SPIEGEL ONLINEFür das "Bimmel-Bingo" klingelte "TV-Praktikant" Elton bei "TV total" nachts unbescholtene Bürger aus dem Bett und freute sich über aggressive Reaktionen. Die Medienaufsicht sah darin eine Verletzung des Persönlichkeitsrechts. Nun muss ProSieben 75.000 Euro zahlen.

http://www.spiegel.de/kultur/tv/0,1518,834768,00.html
  1. #10

    Witzig?

    @xbooomx: "Ich fands echt witzig und war traurig als es abgesetzt wurde." ==== Einmal mehr beweisen Sie: Über Geschmack läßt sich nicht streiten. Mich würde interessieren, wie witzig Sie den Driss noch fänden, wenn man Sie aus dem Bett geklingelt hätte. Mir wäre jedenfalls das Lachen vergangen und ich hätte auch sofort Grün-Weiß-Köln gerufen - mindestens.
  2. #11

    optional

    "Für das "Bimmel-Bingo" klingelte "TV-Praktikant" Elton bei "TV total" nachts unbescholtene Bürger aus dem Bett und freute sich über aggressive Reaktionen."

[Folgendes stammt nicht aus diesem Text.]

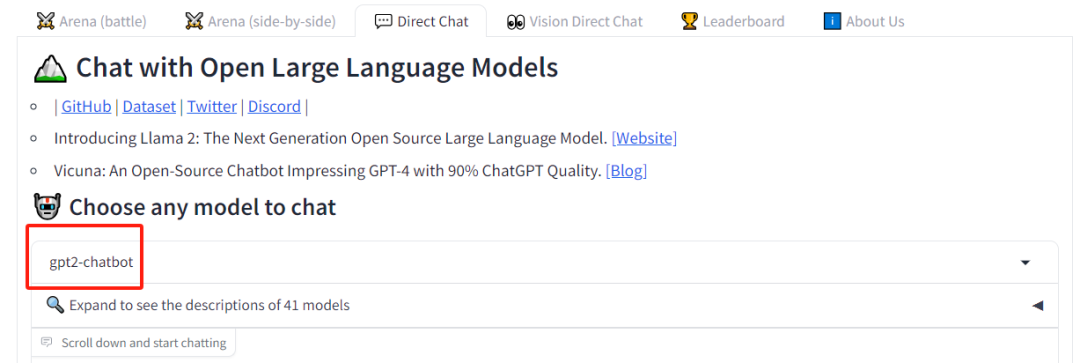Screen dimensions: 1080x363
Task: Open the model dropdown arrow
Action: pos(1025,262)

    Hat das auch schon mal jemand bei Herrn Raabs Wohnstätte gemacht?
  3. #12

    interessant?

    Zitat von raven_wolf Beitrag anzeigen
    man braucht also 10 jahre für 1 verfahren
    Ich finde es interessant, dass diese Prolls die Zeit der Gerichte vergeuden dürfen. Ein paar Monate Knast für den Täter und Anstifter als letzte Option wären angebracht, mehrfache Ruhestörung, Verletzung der Persönlichkeitsrechte und die Geldstrafe verzehnfachen und personalisieren.
  4. #13

    75000 €

    Zitat von sysop Beitrag anzeigen
    Für das "Bimmel-Bingo" klingelte "TV-Praktikant" Elton bei "TV total" nachts unbescholtene Bürger aus dem Bett und freute sich über aggressive Reaktionen. Die Medienaufsicht sah darin eine Verletzung des Persönlichkeitsrechts. Nun muss ProSieben 75.000 Euro zahlen.

    ProSieben muss Stafe für "TV Total"-Spiel "Bimmel-Bingo" zahlen. - SPIEGEL ONLINE
    als Strafe für den PrivatSender sind wohl eher als lächerlich zu bezeichnen. Soviel kostet alleine der Wagen vom Chef im Jahr.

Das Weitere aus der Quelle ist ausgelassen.